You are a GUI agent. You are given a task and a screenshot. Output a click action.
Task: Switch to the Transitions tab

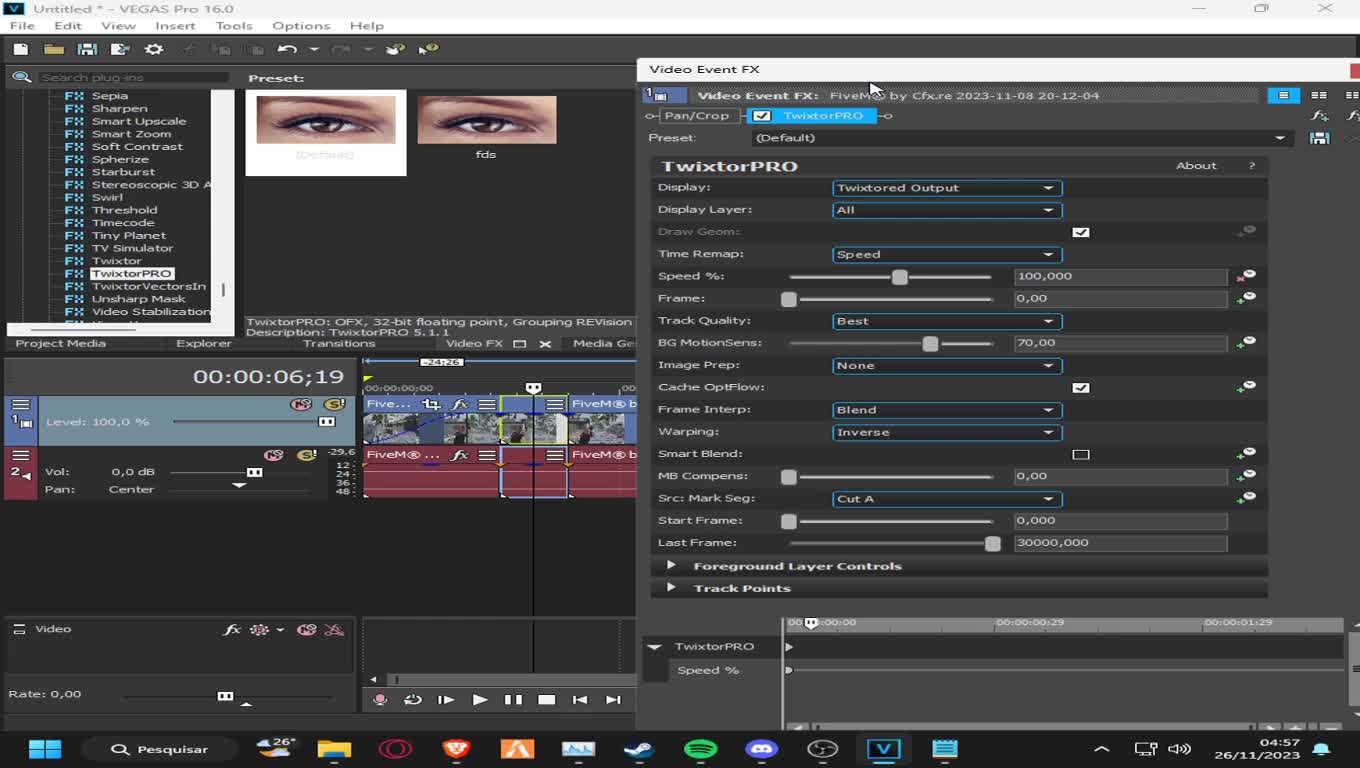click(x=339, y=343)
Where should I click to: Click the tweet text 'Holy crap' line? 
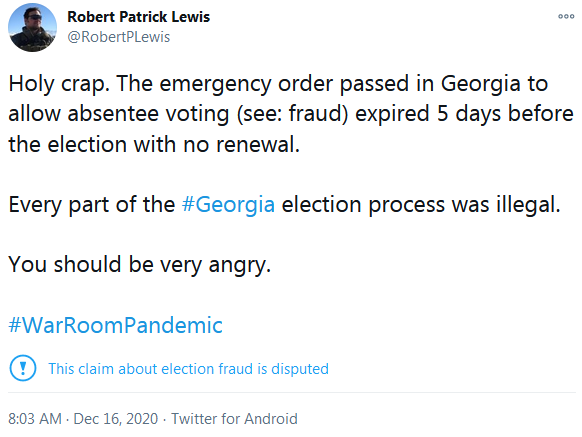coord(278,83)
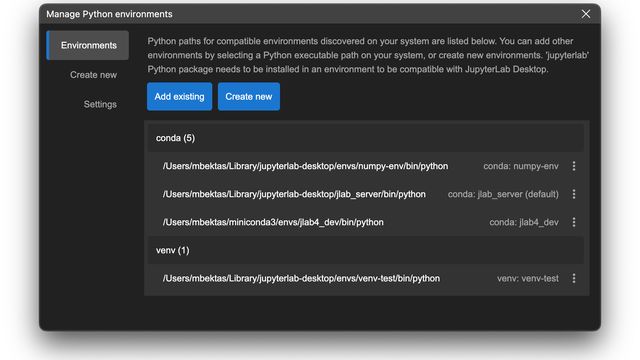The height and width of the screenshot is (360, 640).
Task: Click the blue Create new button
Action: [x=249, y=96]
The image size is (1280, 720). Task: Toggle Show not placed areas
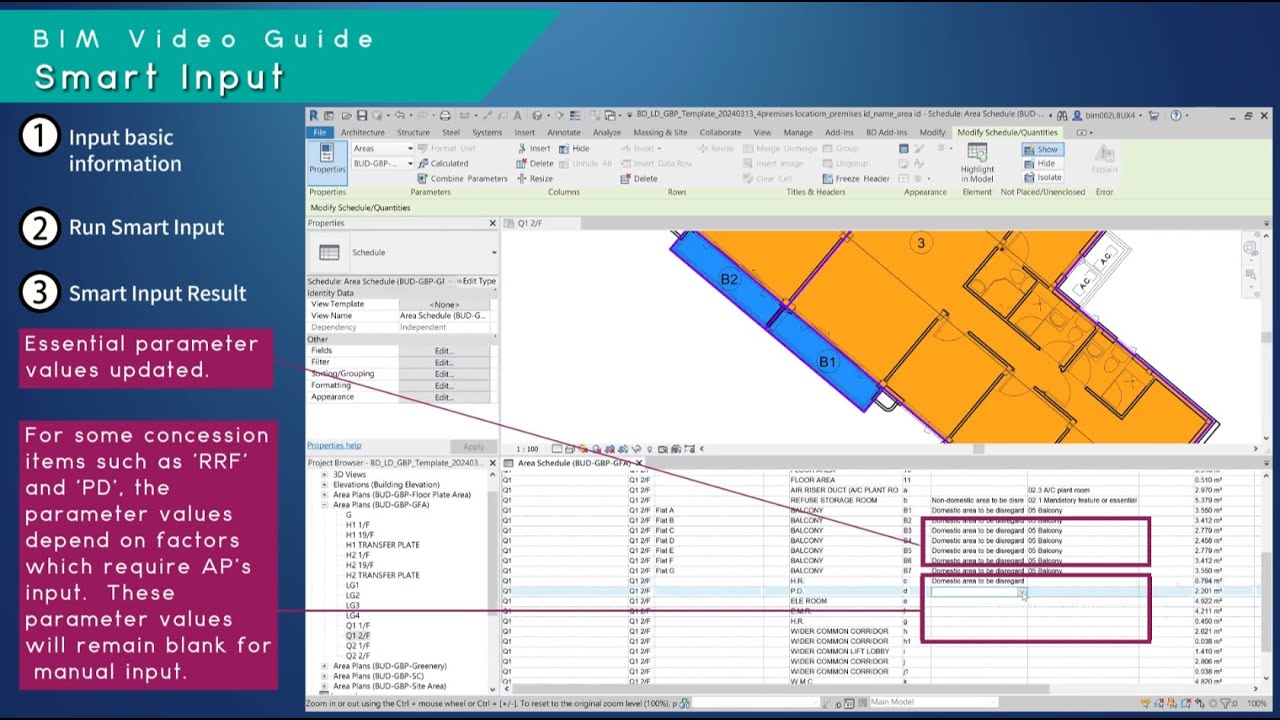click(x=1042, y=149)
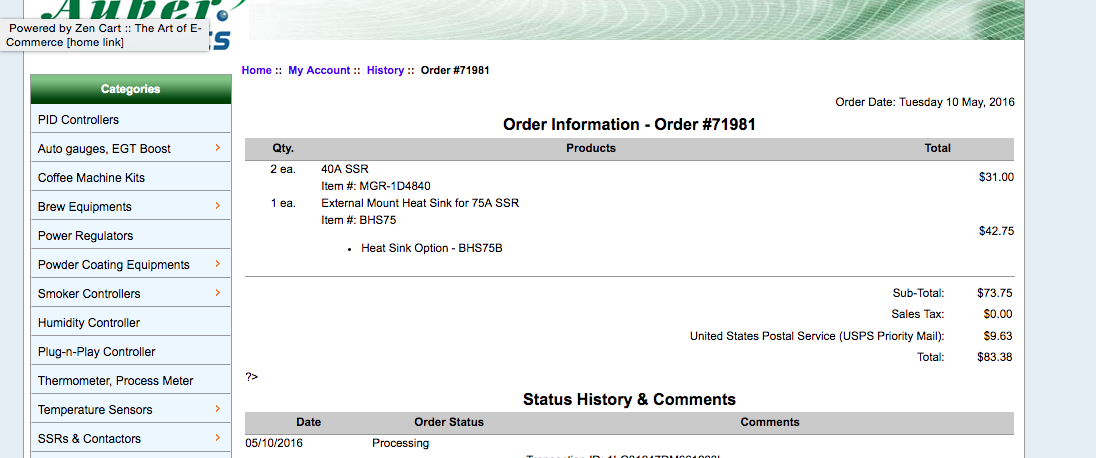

*Work required*: In the copy, include exactly the lines from the one with "The image size" through the final line of the entries above, both ends counted, and no pictures.

*Output for this task*:
The image size is (1280, 720). Task: Toggle Show not placed areas
click(x=1042, y=149)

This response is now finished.